Page MenuHomePhabricator

Block non-browser requests that use generic user agent (UA) headers
Open, Needs TriagePublic

Description

When we want to modify or deprecate APIs, it is useful to know who is using it. Since we do not require any kind of authentication to use our APIs, the only way is often to look at the User-Agent header. This however only works if the User-Agent header is set to a useful value, rather than a generic library name.

We have required the User-Agent to be set to a useful value since 2010, but this was never really enforced. The only way to get clients to provide a useful UA string appears to be by blocking generic UAs.

Some examples:

  • "-": ~1300/sec
  • "Ruby": 100/sec
  • "curl/" prefix: 240/sec
  • "okhttp/" prefix: 240/sec
  • "MyApp/01": 1/sec (example value from the LWP manpage). This isn't a lot, but it seems to be the primary user of /api/rest_v1/page/pdf/, which we want to deprecate.

These requests should be blocked with a helpful error message pointing to the policy page.

NOTE: If we block the generic curl UA, we'll probably block our own manual debugging calls. The error message returned to the user should include instructiosn for setting up a .curlrc file to avoid this.

Event Timeline

daniel added a subscriber: Joe.
daniel updated the task description. (Show Details)
daniel updated the task description. (Show Details)
daniel renamed this task from Block non-browser requests that use generic agents to Block non-browser requests that use generic user agent (UA) headers.Nov 9 2022, 5:39 PM

FWIW we're banning more generic UAs via dynamic requestctl rules; our rule of thumb is to start rate-limiting requests from a specific UA only when it starts creating an issue to the infrastructure. In general, banning generic UAs will have the effect to force people to either identify themselves, or use browser-like UAs instead.

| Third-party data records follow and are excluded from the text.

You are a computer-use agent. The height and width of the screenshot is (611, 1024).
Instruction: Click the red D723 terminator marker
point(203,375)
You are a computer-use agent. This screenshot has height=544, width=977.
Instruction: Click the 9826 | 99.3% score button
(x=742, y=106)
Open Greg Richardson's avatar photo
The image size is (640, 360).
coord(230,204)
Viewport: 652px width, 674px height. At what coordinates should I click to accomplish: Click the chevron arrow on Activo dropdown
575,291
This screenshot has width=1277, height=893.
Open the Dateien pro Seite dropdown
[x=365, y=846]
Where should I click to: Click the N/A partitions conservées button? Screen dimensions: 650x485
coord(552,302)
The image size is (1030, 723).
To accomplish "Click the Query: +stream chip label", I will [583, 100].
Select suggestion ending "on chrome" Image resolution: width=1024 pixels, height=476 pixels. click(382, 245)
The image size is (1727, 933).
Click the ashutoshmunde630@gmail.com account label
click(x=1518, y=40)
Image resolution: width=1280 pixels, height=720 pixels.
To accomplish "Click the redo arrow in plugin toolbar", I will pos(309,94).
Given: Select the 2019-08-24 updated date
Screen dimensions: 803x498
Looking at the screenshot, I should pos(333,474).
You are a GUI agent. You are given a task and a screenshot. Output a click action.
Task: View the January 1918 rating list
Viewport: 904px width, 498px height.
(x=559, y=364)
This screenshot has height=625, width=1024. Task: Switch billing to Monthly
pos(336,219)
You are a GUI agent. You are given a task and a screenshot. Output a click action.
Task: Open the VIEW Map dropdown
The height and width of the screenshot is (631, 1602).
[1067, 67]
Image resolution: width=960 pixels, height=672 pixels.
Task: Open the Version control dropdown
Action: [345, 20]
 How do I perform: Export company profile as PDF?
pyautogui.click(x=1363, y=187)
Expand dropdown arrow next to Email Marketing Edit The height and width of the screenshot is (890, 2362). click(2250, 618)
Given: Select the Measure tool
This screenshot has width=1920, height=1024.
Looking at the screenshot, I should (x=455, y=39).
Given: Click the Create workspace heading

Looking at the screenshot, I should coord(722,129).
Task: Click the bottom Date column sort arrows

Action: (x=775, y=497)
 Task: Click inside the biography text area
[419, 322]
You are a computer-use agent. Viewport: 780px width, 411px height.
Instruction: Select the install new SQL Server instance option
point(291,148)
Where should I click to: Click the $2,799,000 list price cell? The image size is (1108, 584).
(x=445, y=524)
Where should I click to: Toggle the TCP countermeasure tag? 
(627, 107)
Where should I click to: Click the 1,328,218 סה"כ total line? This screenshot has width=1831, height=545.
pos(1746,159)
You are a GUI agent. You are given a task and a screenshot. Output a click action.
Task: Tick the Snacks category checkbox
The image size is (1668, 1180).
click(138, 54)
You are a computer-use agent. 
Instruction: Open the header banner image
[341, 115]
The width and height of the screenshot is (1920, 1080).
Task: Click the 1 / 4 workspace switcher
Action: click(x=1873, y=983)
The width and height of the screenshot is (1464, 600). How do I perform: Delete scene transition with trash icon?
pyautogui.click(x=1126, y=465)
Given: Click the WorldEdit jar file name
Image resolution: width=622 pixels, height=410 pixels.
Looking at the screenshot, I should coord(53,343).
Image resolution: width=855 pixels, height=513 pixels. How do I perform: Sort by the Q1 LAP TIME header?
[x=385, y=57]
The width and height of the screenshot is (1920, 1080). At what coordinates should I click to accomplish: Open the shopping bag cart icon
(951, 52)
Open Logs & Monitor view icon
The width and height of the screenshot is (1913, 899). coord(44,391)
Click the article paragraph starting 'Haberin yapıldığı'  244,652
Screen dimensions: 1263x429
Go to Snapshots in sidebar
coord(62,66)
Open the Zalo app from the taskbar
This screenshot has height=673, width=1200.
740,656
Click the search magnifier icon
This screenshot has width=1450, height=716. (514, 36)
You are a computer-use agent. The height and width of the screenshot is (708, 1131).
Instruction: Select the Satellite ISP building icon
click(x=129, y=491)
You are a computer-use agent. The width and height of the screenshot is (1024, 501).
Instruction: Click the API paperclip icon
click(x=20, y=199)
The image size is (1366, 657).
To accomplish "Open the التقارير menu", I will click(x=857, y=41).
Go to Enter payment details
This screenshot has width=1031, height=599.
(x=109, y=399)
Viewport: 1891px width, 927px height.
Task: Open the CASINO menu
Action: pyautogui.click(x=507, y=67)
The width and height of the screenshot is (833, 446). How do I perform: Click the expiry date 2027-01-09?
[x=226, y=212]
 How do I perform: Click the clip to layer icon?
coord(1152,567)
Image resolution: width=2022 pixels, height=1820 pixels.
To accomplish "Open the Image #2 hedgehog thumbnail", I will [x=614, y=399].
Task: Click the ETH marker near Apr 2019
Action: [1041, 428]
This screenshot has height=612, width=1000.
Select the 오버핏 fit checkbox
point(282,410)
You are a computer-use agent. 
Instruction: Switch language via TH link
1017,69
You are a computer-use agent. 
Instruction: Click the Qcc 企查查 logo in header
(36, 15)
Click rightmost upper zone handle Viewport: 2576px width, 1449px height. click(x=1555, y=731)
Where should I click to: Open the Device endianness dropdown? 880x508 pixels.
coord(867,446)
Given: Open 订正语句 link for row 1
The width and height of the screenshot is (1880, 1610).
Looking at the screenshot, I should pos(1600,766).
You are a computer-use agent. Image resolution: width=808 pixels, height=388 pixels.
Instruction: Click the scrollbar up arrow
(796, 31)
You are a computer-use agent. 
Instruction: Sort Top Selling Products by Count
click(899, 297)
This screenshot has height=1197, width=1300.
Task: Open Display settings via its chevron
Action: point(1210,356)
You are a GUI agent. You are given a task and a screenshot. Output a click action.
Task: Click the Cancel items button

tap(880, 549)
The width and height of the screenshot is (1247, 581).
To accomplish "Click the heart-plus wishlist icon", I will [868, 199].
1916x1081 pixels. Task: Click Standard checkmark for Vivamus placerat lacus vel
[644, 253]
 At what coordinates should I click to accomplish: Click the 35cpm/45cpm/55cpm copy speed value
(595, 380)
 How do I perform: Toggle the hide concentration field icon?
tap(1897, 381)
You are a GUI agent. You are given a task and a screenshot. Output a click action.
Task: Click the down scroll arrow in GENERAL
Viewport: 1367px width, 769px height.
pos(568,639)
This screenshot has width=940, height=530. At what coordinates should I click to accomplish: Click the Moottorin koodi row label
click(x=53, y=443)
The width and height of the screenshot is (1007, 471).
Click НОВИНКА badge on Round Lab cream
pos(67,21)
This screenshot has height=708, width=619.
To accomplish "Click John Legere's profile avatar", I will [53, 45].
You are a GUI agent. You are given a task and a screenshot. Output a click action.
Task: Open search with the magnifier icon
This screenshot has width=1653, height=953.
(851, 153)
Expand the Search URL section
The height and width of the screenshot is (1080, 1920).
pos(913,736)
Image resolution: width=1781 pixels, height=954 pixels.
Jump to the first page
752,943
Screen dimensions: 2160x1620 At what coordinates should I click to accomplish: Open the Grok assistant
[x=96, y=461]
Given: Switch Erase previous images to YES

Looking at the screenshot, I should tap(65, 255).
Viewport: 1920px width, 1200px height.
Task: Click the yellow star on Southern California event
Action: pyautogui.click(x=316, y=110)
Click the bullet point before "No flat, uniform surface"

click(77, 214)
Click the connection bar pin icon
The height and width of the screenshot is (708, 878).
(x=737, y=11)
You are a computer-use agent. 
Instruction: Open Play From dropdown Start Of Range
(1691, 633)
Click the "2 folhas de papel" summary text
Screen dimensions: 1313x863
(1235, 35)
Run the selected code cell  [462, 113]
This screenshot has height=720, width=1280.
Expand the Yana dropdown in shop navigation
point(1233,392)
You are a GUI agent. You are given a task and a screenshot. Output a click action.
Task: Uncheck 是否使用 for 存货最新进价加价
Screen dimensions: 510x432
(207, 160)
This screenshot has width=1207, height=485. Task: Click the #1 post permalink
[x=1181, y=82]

FWIW we're banning more generic UAs via dynamic requestctl rules; our rule of thumb is to start rate-limiting requests from a specific UA only when it starts creating an issue to the infrastructure. In general, banning generic UAs will have the effect to force people to either identify themselves, or use browser-like UAs instead.

I would assume that most of the requests are made in good faith, so block would lead to more clients supplying contact info. The block message should of course link to the policy page.